### Data extracts
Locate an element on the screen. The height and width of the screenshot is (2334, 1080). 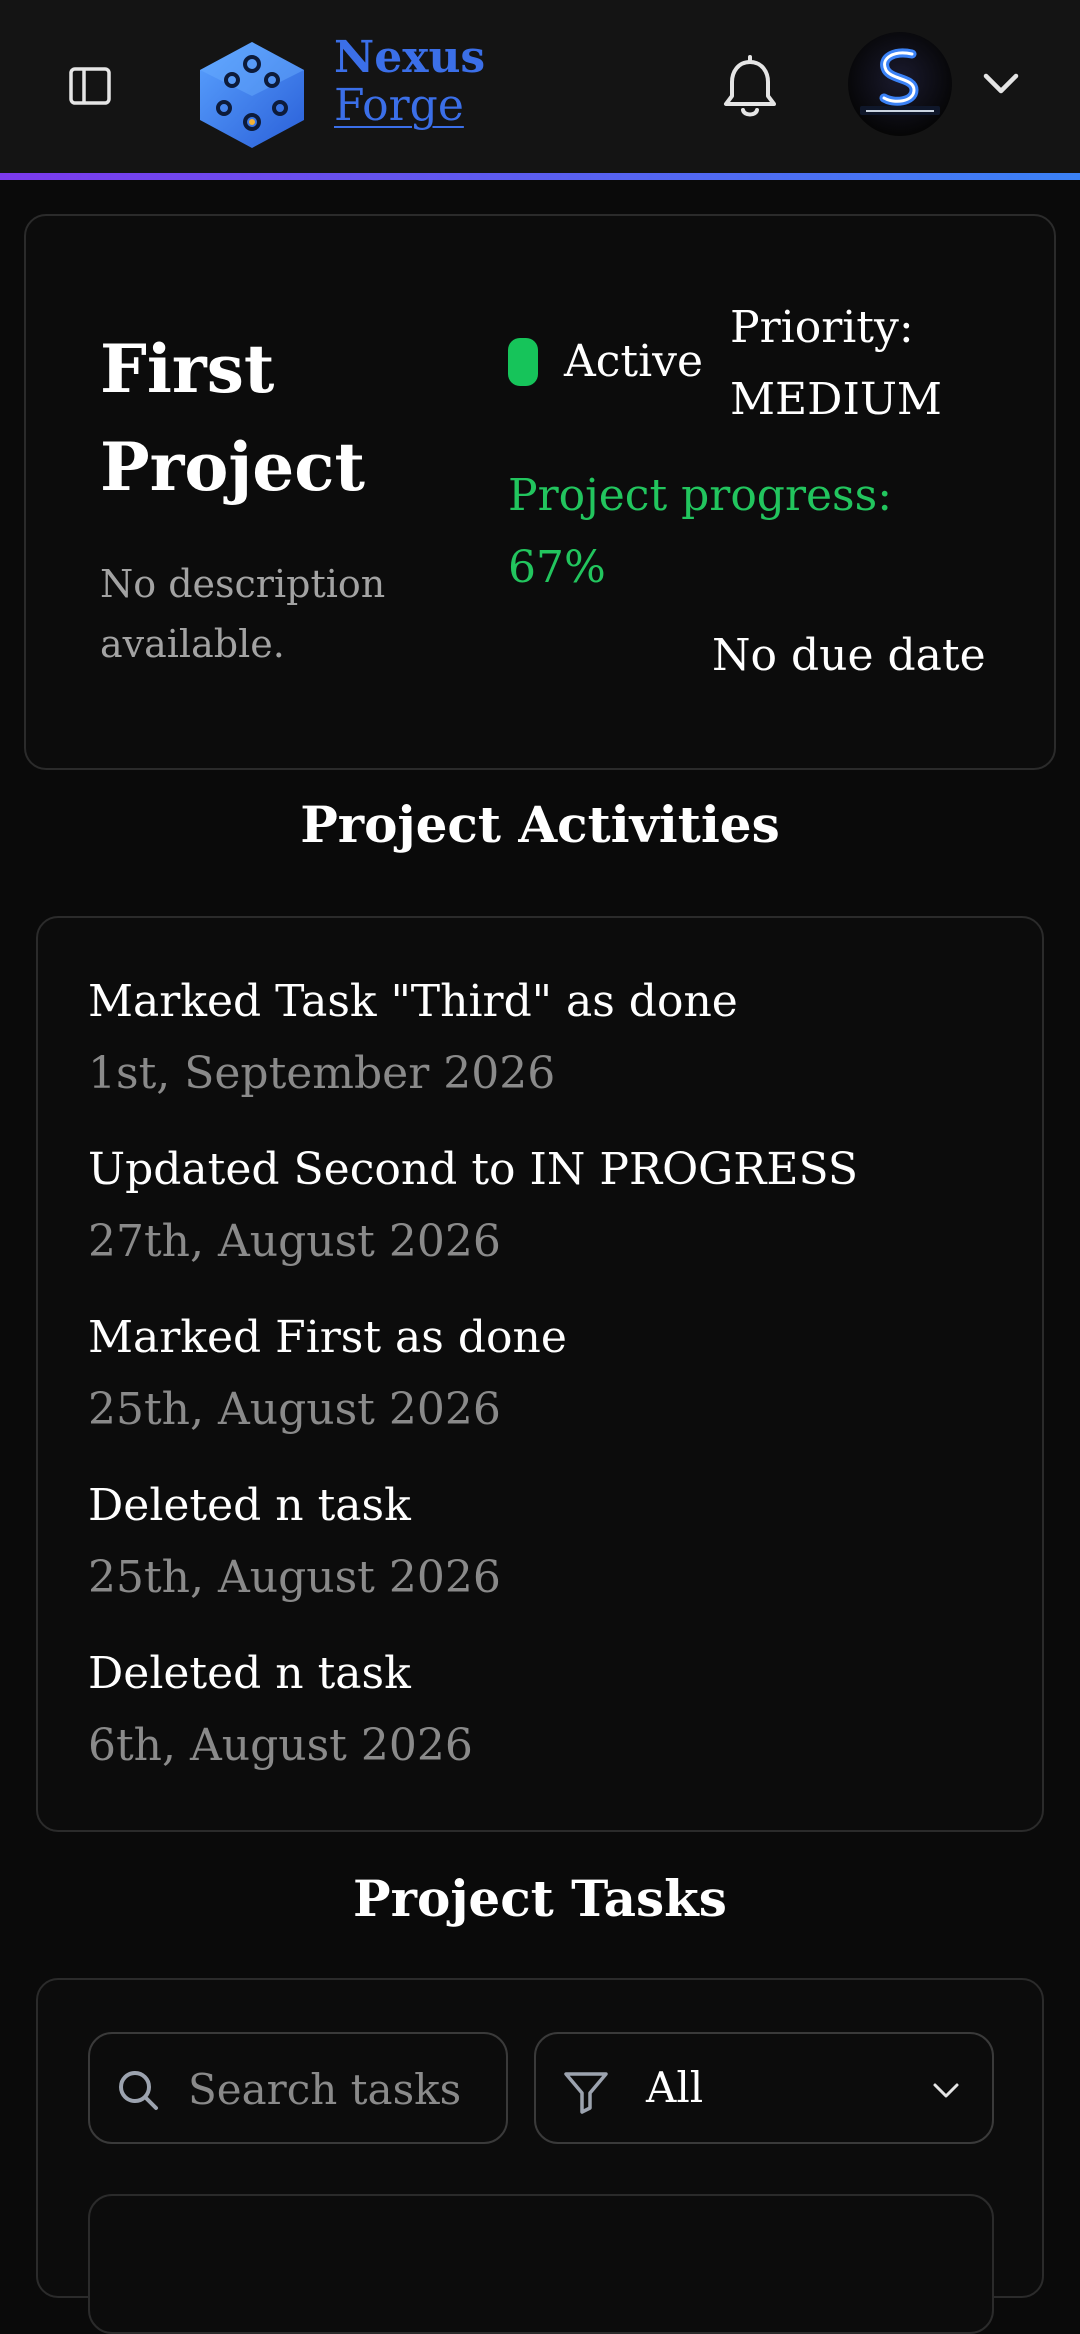
bell-icon is located at coordinates (750, 88).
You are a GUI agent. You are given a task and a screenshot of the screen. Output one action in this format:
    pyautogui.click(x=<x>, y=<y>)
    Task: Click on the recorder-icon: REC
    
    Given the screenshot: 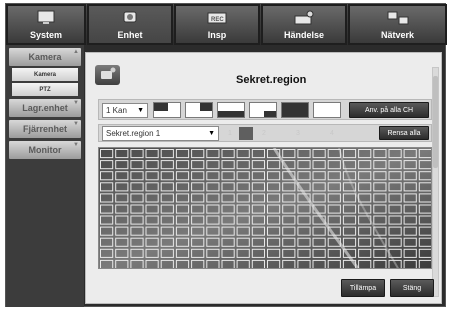 What is the action you would take?
    pyautogui.click(x=217, y=18)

### Task goal
Rewrite the part of the records that opens with their first line and closes with the line containing "bell-icon is located" as a numbered list. Leave out blank lines and pictures.

### Response
1. Locate an element on the screen. The height and width of the screenshot is (2334, 1080). 
2. bell-icon is located at coordinates (750, 88).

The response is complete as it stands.